**RECORDS FOR PROCESSING**
# # # # #

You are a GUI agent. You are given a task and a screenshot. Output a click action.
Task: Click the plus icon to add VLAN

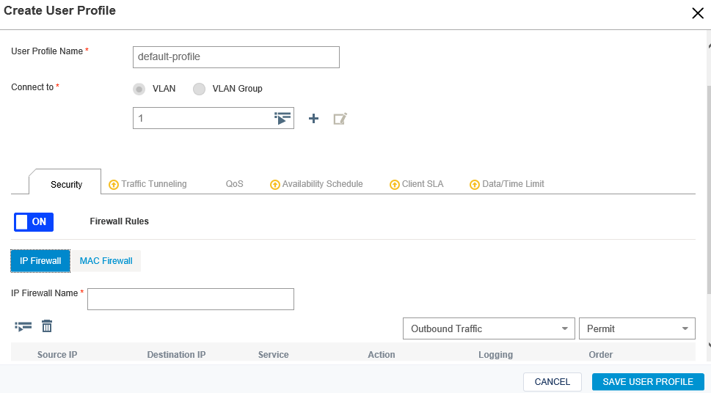click(313, 118)
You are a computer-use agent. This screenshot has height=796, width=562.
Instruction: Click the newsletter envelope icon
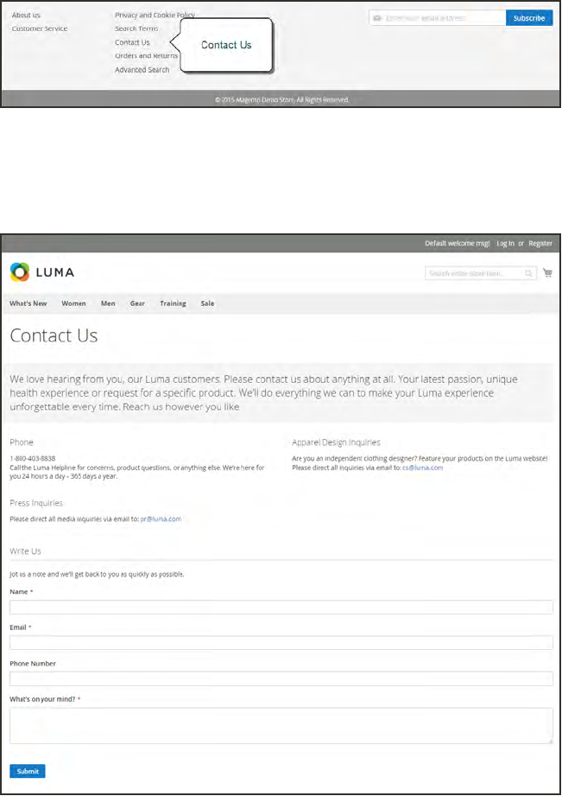pyautogui.click(x=377, y=17)
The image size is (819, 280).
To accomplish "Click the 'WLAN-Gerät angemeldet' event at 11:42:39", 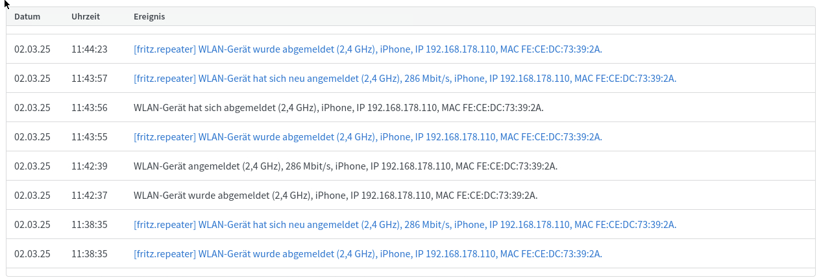I will 345,166.
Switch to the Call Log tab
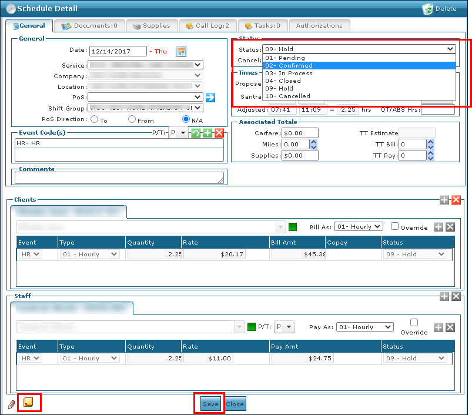The image size is (472, 415). 208,26
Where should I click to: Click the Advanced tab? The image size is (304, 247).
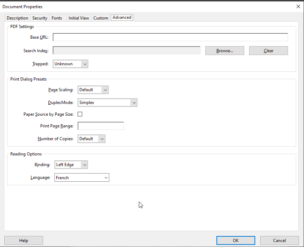(122, 17)
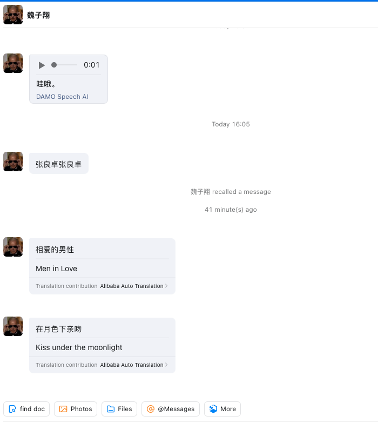The width and height of the screenshot is (378, 423).
Task: Expand Alibaba Auto Translation under Kiss under the moonlight
Action: point(132,365)
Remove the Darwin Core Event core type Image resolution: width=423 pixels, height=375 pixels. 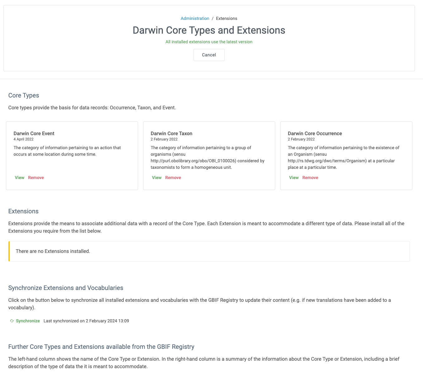[36, 178]
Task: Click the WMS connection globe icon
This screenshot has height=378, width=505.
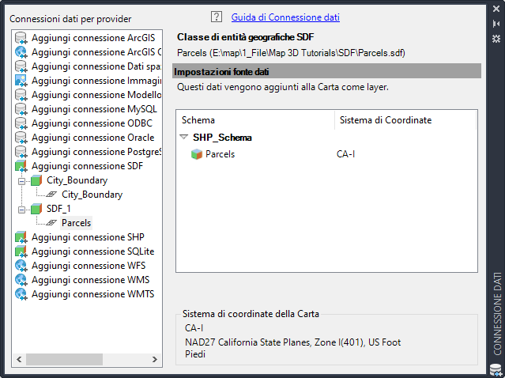Action: point(21,280)
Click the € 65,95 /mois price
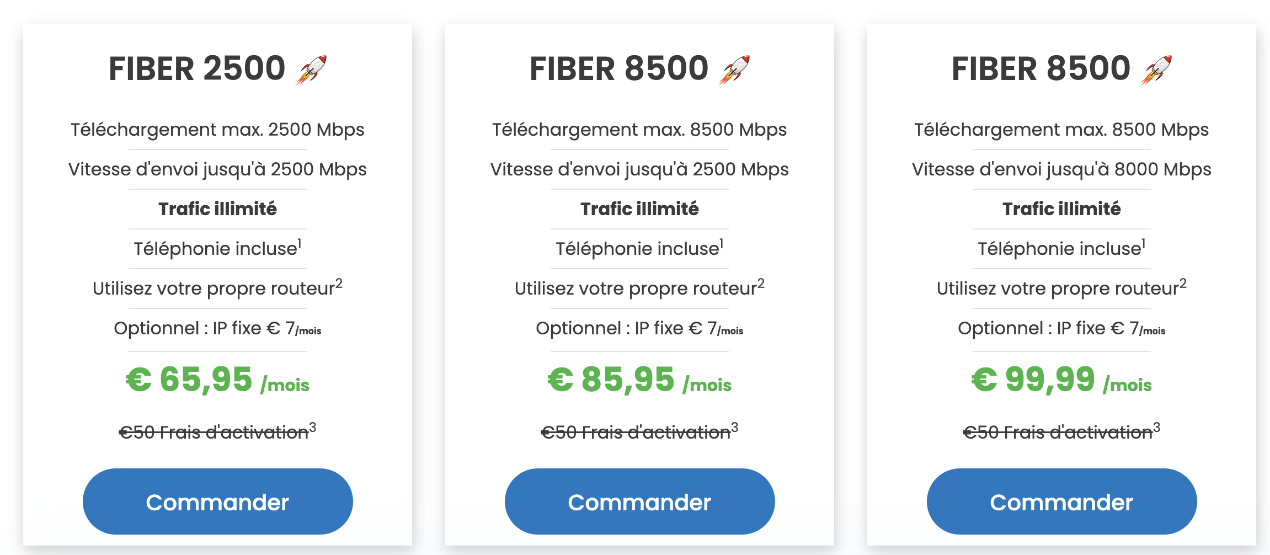This screenshot has height=555, width=1270. (217, 380)
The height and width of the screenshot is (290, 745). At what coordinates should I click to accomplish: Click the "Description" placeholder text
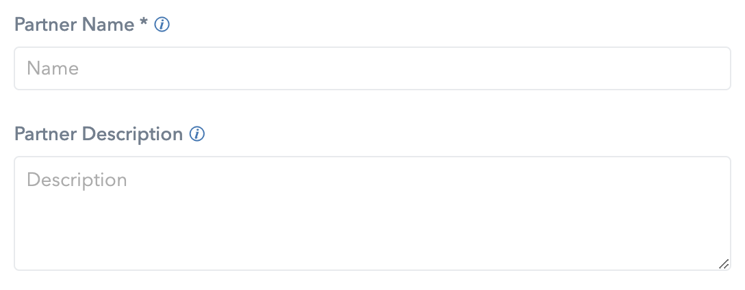click(x=77, y=181)
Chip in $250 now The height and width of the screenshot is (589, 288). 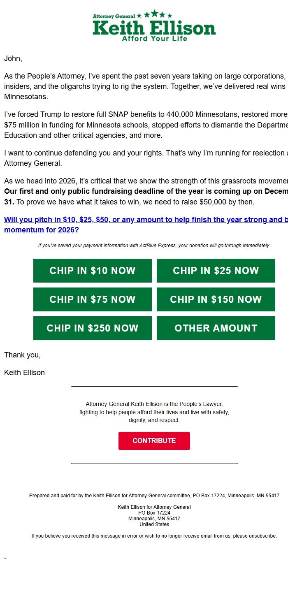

# # # # #

**EXERCISE DESCRIPTION**
Output, exactly and with no pictures, every line from the one that contains "The height and width of the screenshot is (290, 745)." through the final line of the entries.

**RESPONSE TO THIS TASK**
The height and width of the screenshot is (290, 745). At what coordinates should I click to accomplish: Click the "Description" placeholder text
click(x=77, y=181)
Chip in $250 now The height and width of the screenshot is (589, 288). 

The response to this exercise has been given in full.